__TRECHO DO TEXTO__.
*-*-*

Há muitos anos tenho me dedicado a fotografar a forma, o movimento e o meu encantamento com os detalhes botânicos que recolho pelos lugares por onde passo e dentro de minha casa. Folhas, flores, sementes e galhos eram, até algum tempo, a matéria prima exclusiva de meu trabalho, visto o interesse em estudar a natureza em sua constante transformação. Essa questão se me apresentou em função da fotografia feita em estúdio: ao isolar os objetos de seu mundo consegui pausá-los, pela imagem, em suas variações parciais e totais. Cada curva, veio, dobra, pistilo, entranha, mostraram-se ainda mais vigorosos em sua própria evanescência. Enxerguei a vida em sua congenialidade.
Apesar de satisfeita com a visualidade e a circulação dessas imagens Botânicas, havia em mim uma inquietação: se a essência da vida de todas aquelas partes coletadas e fotografadas era a mesma que a minha, o que nos separava? Foi caminhando pelos Arredores de meu corpo e do espaço que ocupo nesse mundo que senti a força vital da natureza e a importância da sua existência: eu sou parte do todo! Não sou uma coisa e a natureza outra. A transformação, o movimento, a evanescência também me atravessam continuamente. Todos esses sentimentos me fazem entender que é imprescindível cuidar, proteger, me envolver, me reintegrar a esse mundo chamado natural do qual fui afastada pela cultura. Experimentei envolver-me com minha natureza. Brinquei de ser árvore, de ser planta e descobri que todas somos uma coisa só, integrada. Daí ocorre uma grande mudança em meu trabalho por meio da qual proponho outra forma de habitar o mundo, pensando nas relações entre natureza e cultura ao abusar da pose, das roupas, da estranheza gerada pela ausência de uma identidade específica na ação de obliterar meu rosto: eu sendo natureza.

*-*-*

(Entradas de localização de palavras e elementos)
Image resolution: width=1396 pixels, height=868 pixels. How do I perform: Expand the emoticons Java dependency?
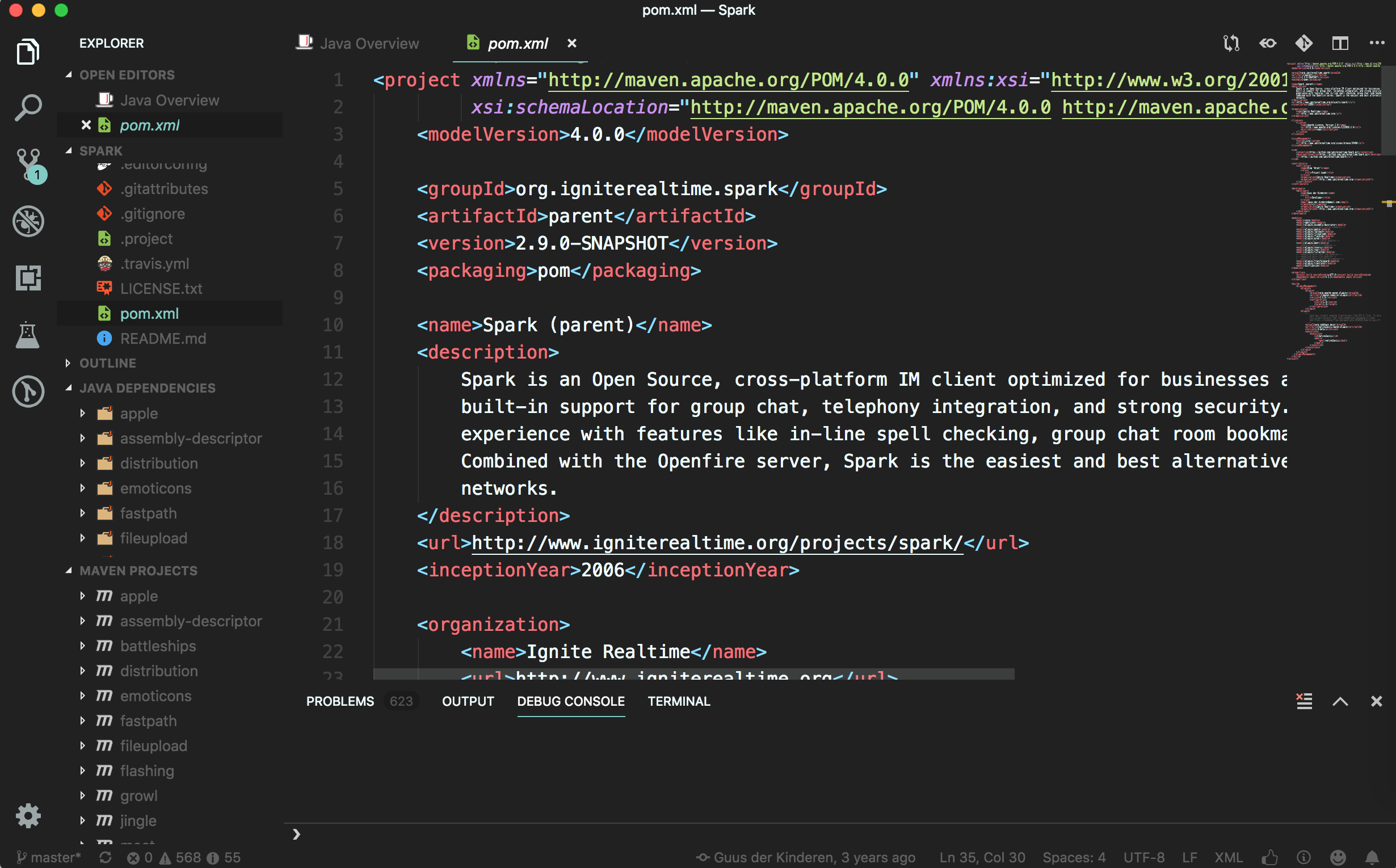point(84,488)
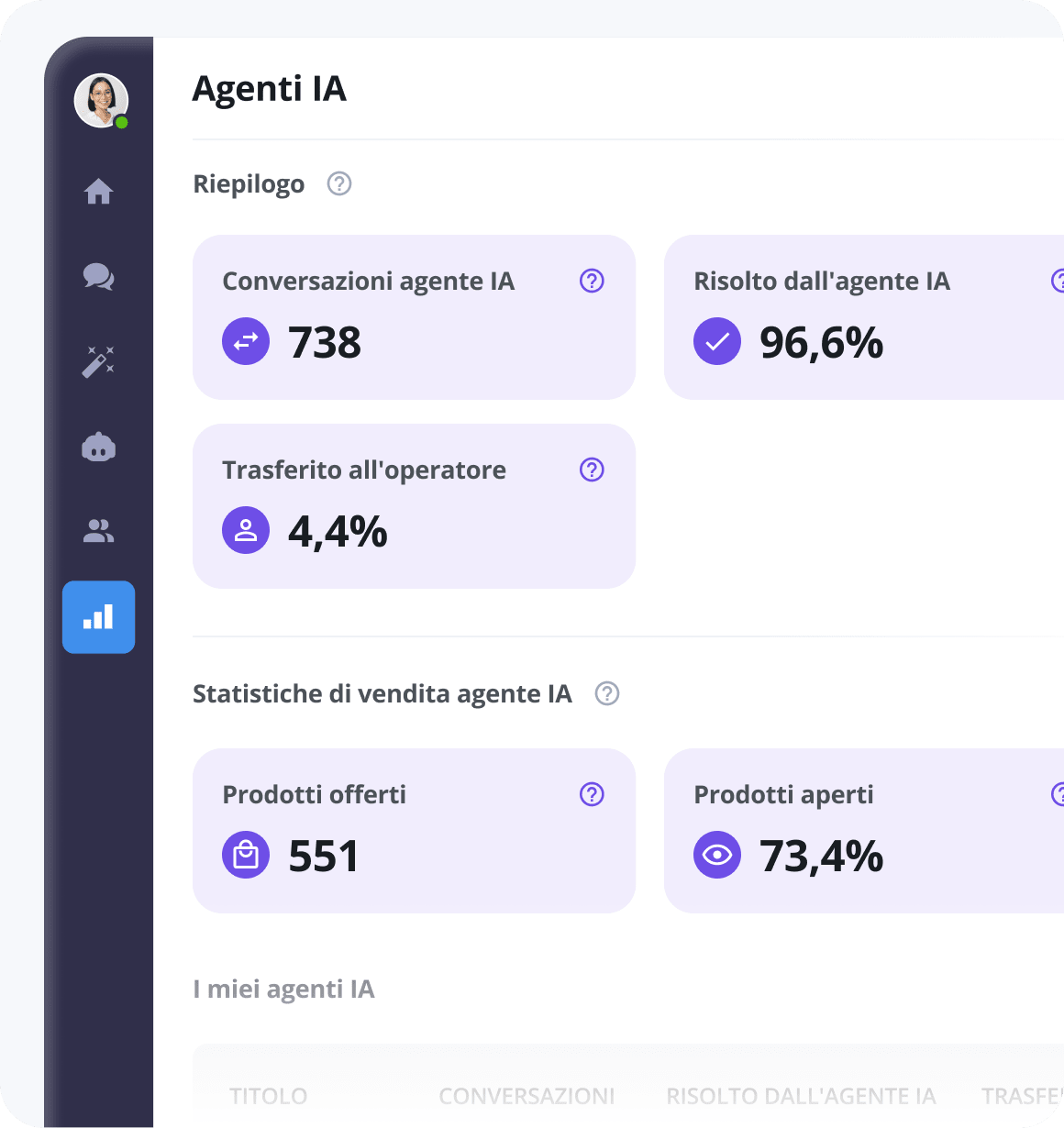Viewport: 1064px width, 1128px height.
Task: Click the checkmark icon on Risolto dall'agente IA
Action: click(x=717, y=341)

*-*-*

__TAREFA__. Por favor, copie tudo desde "Há muitos anos" até "em sua congenialidade." no texto sobre fotografia botânica, trocando "estúdio" por "ateliê".

__A SOLUÇÃO__.
Há muitos anos tenho me dedicado a fotografar a forma, o movimento e o meu encantamento com os detalhes botânicos que recolho pelos lugares por onde passo e dentro de minha casa. Folhas, flores, sementes e galhos eram, até algum tempo, a matéria prima exclusiva de meu trabalho, visto o interesse em estudar a natureza em sua constante transformação. Essa questão se me apresentou em função da fotografia feita em ateliê: ao isolar os objetos de seu mundo consegui pausá-los, pela imagem, em suas variações parciais e totais. Cada curva, veio, dobra, pistilo, entranha, mostraram-se ainda mais vigorosos em sua própria evanescência. Enxerguei a vida em sua congenialidade.